### Stated task
Rewrite every line of the records below as a numbered list, omitting any blank lines.

━━━

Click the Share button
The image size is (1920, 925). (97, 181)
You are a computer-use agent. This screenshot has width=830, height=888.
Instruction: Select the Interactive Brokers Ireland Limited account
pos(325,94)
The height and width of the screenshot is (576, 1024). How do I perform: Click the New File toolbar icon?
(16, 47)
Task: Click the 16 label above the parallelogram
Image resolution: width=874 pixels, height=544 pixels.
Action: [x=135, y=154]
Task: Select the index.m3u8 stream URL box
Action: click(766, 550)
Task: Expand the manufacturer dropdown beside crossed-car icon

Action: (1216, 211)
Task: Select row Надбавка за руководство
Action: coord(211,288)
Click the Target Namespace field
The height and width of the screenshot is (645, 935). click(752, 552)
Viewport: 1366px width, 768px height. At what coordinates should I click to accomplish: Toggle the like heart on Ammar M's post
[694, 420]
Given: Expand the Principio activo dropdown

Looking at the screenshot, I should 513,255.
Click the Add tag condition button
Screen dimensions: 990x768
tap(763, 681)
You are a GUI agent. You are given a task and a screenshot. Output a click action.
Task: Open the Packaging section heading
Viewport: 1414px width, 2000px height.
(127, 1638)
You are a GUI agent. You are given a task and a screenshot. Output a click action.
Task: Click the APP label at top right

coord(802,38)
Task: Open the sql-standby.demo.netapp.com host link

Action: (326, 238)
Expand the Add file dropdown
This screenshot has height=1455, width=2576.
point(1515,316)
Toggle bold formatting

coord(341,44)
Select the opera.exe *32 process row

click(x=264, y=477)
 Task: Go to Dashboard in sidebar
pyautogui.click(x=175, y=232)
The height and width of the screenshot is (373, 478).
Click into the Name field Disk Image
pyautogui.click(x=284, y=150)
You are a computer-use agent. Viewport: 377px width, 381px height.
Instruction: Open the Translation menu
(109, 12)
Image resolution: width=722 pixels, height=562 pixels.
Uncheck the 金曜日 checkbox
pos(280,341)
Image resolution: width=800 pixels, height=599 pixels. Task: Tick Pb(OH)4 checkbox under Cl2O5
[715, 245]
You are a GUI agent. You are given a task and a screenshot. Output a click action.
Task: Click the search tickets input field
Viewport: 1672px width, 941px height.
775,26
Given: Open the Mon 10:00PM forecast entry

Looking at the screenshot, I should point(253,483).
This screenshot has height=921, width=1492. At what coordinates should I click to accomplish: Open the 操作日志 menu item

━━━

### Full answer
1. Click the Share button
2. The image size is (1920, 925). (97, 181)
3. You are a computer-use agent. This screenshot has width=830, height=888.
4. Instruction: Select the Interactive Brokers Ireland Limited account
5. pos(325,94)
6. The height and width of the screenshot is (576, 1024). How do I perform: Click the New File toolbar icon?
7. (16, 47)
8. Task: Click the 16 label above the parallelogram
9. Image resolution: width=874 pixels, height=544 pixels.
10. Action: [x=135, y=154]
11. Task: Select the index.m3u8 stream URL box
12. Action: click(766, 550)
13. Task: Expand the manufacturer dropdown beside crossed-car icon
14. Action: (1216, 211)
15. Task: Select row Надбавка за руководство
16. Action: coord(211,288)
17. Click the Target Namespace field
18. The height and width of the screenshot is (645, 935). click(752, 552)
19. Viewport: 1366px width, 768px height. At what coordinates should I click to accomplish: Toggle the like heart on Ammar M's post
20. [694, 420]
21. Given: Expand the Principio activo dropdown
22. Looking at the screenshot, I should 513,255.
23. Click the Add tag condition button
24. Screen dimensions: 990x768
25. tap(763, 681)
26. You are a GUI agent. You are given a task and a screenshot. Output a click action.
27. Task: Open the Packaging section heading
28. Viewport: 1414px width, 2000px height.
29. (127, 1638)
30. You are a GUI agent. You are given a task and a screenshot. Output a click action.
31. Task: Click the APP label at top right
32. coord(802,38)
33. Task: Open the sql-standby.demo.netapp.com host link
34. Action: (326, 238)
35. Expand the Add file dropdown
36. This screenshot has height=1455, width=2576.
37. point(1515,316)
38. Toggle bold formatting
39. coord(341,44)
40. Select the opera.exe *32 process row
41. click(x=264, y=477)
42.  Task: Go to Dashboard in sidebar
43. pyautogui.click(x=175, y=232)
44. The height and width of the screenshot is (373, 478).
45. Click into the Name field Disk Image
46. pyautogui.click(x=284, y=150)
47. You are a computer-use agent. Viewport: 377px width, 381px height.
48. Instruction: Open the Translation menu
49. (109, 12)
50. Image resolution: width=722 pixels, height=562 pixels.
51. Uncheck the 金曜日 checkbox
52. pos(280,341)
53. Image resolution: width=800 pixels, height=599 pixels. Task: Tick Pb(OH)4 checkbox under Cl2O5
54. [715, 245]
55. You are a GUI agent. You are given a task and a screenshot. Output a click action.
56. Task: Click the search tickets input field
57. Viewport: 1672px width, 941px height.
58. 775,26
59. Given: Open the Mon 10:00PM forecast entry
60. Looking at the screenshot, I should point(253,483).
61. This screenshot has height=921, width=1492. At what coordinates should I click to accomplish: Open the 操作日志 menu item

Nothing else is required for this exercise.